Au cours des dernières années, la Chine est devenue l’acteur dominant de l’industrie éolienne mondiale. Aujourd’hui, six des dix plus grands fabricants d’éoliennes sont chinois, une position acquise grâce à une politique industrielle et énergétique stratégique. Face à cette montée en puissance, la réindustrialisation éolienne en Europe émerge comme un enjeu crucial pour préserver la souveraineté énergétique du continent et relancer une dynamique industrielle locale.
Une ascension rapide soutenue par l’État chinois
La Chine a surpassé l’Europe dans la construction d’éoliennes, en grande partie en raison de subventions massives et de mesures protectionnistes qui favorisent les entreprises locales. Ces mesures permettent aux fabricants chinois d’accéder à un marché national immense tout en bénéficiant de coûts de production réduits. Par ailleurs, la baisse des prix des matières premières et un accès aisé aux financements ont renforcé leur compétitivité.
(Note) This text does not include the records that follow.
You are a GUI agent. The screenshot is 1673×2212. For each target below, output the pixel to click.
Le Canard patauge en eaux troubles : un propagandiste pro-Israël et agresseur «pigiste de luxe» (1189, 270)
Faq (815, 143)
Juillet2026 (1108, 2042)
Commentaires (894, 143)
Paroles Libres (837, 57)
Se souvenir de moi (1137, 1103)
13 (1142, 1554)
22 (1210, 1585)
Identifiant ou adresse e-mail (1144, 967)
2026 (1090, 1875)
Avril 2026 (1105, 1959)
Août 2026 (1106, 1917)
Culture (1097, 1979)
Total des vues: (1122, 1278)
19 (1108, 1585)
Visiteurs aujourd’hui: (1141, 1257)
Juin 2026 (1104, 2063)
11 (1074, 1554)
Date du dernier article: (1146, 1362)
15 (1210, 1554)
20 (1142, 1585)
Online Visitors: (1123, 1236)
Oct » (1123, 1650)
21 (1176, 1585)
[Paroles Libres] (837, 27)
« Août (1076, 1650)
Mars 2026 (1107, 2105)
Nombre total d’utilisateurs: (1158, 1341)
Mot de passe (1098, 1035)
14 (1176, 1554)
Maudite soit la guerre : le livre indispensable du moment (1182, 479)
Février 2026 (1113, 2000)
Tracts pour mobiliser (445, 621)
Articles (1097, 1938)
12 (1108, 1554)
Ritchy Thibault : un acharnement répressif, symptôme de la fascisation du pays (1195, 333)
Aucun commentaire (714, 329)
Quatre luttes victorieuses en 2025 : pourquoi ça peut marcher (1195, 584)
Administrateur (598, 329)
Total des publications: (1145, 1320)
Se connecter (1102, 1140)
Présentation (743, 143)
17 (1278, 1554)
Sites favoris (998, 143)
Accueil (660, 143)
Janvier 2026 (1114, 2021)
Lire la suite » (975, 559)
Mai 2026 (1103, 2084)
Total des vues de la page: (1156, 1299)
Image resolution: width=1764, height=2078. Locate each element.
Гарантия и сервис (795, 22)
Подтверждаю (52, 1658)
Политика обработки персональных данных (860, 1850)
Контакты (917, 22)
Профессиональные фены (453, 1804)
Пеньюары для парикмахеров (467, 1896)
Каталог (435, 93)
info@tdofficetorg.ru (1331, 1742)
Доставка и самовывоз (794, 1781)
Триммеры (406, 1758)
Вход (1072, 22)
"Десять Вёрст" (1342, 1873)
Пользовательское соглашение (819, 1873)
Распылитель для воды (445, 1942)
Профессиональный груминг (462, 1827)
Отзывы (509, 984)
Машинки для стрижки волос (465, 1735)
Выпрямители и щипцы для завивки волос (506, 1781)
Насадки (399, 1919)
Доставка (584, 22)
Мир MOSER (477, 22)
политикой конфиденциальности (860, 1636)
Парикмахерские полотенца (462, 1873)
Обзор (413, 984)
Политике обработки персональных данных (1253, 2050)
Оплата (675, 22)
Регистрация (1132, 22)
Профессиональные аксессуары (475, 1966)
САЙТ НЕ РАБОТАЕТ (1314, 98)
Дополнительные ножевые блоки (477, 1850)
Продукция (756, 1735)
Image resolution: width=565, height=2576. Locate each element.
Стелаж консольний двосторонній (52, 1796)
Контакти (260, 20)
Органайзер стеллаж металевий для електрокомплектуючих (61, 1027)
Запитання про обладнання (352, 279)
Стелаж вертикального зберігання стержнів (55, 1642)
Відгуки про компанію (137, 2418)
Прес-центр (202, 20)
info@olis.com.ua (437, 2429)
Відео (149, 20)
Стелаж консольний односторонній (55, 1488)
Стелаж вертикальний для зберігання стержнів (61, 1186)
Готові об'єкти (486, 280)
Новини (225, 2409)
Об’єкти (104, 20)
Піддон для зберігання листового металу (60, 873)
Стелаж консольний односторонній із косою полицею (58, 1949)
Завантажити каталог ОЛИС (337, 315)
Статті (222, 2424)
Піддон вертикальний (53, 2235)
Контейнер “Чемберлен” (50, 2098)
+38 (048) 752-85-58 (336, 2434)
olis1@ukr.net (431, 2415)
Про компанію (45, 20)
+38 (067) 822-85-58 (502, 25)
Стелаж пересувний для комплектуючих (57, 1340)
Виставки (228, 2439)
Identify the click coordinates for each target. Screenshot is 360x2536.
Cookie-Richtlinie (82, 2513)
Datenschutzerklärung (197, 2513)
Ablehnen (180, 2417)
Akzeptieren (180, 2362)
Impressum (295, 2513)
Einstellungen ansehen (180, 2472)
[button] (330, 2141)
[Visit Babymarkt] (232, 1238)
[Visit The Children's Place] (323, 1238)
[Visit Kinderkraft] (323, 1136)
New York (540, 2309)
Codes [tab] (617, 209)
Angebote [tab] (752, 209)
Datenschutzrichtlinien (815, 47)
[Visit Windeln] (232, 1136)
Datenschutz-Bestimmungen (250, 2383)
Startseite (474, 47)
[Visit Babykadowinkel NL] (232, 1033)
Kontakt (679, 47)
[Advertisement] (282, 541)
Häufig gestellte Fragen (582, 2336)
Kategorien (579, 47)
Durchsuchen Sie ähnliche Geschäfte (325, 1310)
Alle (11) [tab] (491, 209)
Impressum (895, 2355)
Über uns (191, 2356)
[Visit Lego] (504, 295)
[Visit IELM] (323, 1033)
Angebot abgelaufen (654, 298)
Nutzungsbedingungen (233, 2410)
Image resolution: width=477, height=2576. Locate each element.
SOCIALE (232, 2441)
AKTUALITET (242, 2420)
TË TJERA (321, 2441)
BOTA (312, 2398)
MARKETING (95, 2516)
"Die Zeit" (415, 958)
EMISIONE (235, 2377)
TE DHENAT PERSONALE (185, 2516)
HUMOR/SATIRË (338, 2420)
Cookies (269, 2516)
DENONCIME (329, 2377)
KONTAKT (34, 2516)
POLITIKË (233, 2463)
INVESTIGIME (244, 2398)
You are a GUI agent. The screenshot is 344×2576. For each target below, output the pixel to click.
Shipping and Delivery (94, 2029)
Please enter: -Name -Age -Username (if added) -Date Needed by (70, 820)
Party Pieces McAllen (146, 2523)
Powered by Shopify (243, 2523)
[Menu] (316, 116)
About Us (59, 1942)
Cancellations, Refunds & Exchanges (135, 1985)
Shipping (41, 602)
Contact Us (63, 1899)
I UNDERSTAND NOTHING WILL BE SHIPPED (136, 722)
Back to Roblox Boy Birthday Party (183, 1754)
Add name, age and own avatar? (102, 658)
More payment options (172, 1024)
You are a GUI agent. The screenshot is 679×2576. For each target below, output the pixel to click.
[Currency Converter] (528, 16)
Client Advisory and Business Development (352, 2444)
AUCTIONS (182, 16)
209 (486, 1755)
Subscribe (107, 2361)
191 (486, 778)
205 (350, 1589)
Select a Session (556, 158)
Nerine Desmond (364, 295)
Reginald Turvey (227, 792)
Dans un contexte de transition énergétique mondiale, la Chine a mis en place une stratégie pour sécuriser ses chaînes d’approvisionnement et limiter sa dépendance énergétique. Les investissements dans les infrastructures, la recherche et développement (R&D) et la formation de la main-d’œuvre qualifiée ont permis à la Chine de se positionner comme un leader incontesté du secteur éolien.
Un défi majeur pour les industriels européens
Les entreprises européennes, historiquement pionnières dans le domaine, font face à une concurrence féroce. Des entreprises comme Vestas (Danemark), Siemens Gamesa (Espagne) et GE Renewable Energy (France) peinent à rivaliser en termes de prix et de volume de production. La pression financière et les coûts de production plus élevés en Europe rendent la compétition encore plus difficile.
Cependant, l’Europe conserve un avantage technologique dans un segment spécifique : l’éolien flottant. Ce secteur permet d’installer des éoliennes en haute mer, où les vents sont plus puissants et constants. Mais la Chine commence à investir massivement dans ce domaine, réduisant ainsi l’avance européenne et augmentant encore la pression concurrentielle.
La trop grande dépendance de l’Europe vis-à-vis des fournisseurs chinois comporte des risques économiques et stratégiques. À long terme, cela pourrait rendre l’Europe vulnérable à des perturbations d’approvisionnement ou à des décisions politiques chinoises affectant les exportations.
Les incertitudes politiques aux États-Unis : un frein pour les investisseurs européens
Parallèlement à la montée en puissance de la Chine, les industriels européens ont également dû faire face aux politiques fluctuantes des États-Unis en matière d’énergies renouvelables.
L’arrivée de Donald Trump en 2017 a constitué un véritable obstacle pour les entreprises européennes investissant dans l’éolien offshore aux États-Unis. Son administration a favorisé les énergies fossiles et annulé plusieurs régulations favorables aux énergies renouvelables, ce qui a compliqué l’obtention des permis d’installation de parcs éoliens.
Des entreprises comme EDF Renouvelables et le groupe danois Ørsted ont subi d’importantes pertes financières en raison du gel ou de l’annulation de projets. Le projet « Atlantic Shores », qui devait fournir 2,6 GW d’énergie propre, a été ralenti en raison des incertitudes politiques et économiques.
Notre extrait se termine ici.